---- Task data
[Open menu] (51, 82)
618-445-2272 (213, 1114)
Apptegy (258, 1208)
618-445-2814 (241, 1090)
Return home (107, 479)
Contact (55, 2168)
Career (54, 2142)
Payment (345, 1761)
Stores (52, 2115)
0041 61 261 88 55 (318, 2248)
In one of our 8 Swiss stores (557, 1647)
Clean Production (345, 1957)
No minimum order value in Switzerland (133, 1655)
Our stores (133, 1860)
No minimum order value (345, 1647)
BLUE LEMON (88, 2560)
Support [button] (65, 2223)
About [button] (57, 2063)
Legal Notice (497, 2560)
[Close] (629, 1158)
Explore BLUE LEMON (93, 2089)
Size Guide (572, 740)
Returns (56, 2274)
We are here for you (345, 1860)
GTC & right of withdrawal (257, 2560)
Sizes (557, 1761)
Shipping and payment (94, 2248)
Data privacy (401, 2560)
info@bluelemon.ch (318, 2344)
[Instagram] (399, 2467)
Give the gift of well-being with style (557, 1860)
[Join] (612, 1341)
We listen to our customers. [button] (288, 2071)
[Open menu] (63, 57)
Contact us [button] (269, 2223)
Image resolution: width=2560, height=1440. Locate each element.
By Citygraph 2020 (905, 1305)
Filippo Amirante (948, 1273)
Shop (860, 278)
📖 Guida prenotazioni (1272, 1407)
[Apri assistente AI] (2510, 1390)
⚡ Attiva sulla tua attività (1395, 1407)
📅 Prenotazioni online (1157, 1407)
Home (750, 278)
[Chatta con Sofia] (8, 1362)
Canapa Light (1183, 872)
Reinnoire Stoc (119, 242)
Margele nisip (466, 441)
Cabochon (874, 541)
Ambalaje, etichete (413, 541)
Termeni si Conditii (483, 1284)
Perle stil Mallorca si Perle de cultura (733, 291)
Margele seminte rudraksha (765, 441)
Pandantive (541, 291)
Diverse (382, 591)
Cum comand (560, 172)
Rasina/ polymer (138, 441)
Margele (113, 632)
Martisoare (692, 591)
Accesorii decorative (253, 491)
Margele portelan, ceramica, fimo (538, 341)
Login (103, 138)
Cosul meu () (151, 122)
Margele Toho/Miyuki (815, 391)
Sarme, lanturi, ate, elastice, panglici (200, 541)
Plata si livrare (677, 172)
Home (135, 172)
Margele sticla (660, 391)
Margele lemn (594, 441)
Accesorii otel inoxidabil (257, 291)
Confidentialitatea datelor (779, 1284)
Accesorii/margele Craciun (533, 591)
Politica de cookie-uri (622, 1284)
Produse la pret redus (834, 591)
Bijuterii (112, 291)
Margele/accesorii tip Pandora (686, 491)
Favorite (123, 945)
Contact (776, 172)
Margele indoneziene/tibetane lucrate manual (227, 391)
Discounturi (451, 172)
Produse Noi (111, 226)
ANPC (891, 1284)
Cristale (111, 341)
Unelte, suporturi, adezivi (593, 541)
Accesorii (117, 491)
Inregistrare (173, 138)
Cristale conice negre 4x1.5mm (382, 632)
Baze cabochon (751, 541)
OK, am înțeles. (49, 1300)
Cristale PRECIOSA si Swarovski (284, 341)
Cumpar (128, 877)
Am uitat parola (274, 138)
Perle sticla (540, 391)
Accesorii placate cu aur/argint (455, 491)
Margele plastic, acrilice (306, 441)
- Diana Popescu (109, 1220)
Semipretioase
--------
How to complete this task:
Tail of the listing, starting at the line with "Diverse (382, 591)" and ending at the last line: output it exactly and add nothing.

The completed task:
Diverse (382, 591)
Cum comand (560, 172)
Rasina/ polymer (138, 441)
Margele (113, 632)
Martisoare (692, 591)
Accesorii decorative (253, 491)
Margele portelan, ceramica, fimo (538, 341)
Login (103, 138)
Cosul meu () (151, 122)
Margele Toho/Miyuki (815, 391)
Sarme, lanturi, ate, elastice, panglici (200, 541)
Plata si livrare (677, 172)
Home (135, 172)
Margele sticla (660, 391)
Margele lemn (594, 441)
Accesorii otel inoxidabil (257, 291)
Confidentialitatea datelor (779, 1284)
Accesorii/margele Craciun (533, 591)
Politica de cookie-uri (622, 1284)
Produse la pret redus (834, 591)
Bijuterii (112, 291)
Margele/accesorii tip Pandora (686, 491)
Favorite (123, 945)
Contact (776, 172)
Margele indoneziene/tibetane lucrate manual (227, 391)
Discounturi (451, 172)
Produse Noi (111, 226)
ANPC (891, 1284)
Cristale (111, 341)
Unelte, suporturi, adezivi (593, 541)
Accesorii (117, 491)
Inregistrare (173, 138)
Cristale conice negre 4x1.5mm (382, 632)
Baze cabochon (751, 541)
OK, am înțeles. (49, 1300)
Cristale PRECIOSA si Swarovski (284, 341)
Cumpar (128, 877)
Am uitat parola (274, 138)
Perle sticla (540, 391)
Accesorii placate cu aur/argint (455, 491)
Margele plastic, acrilice (306, 441)
- Diana Popescu (109, 1220)
Semipretioase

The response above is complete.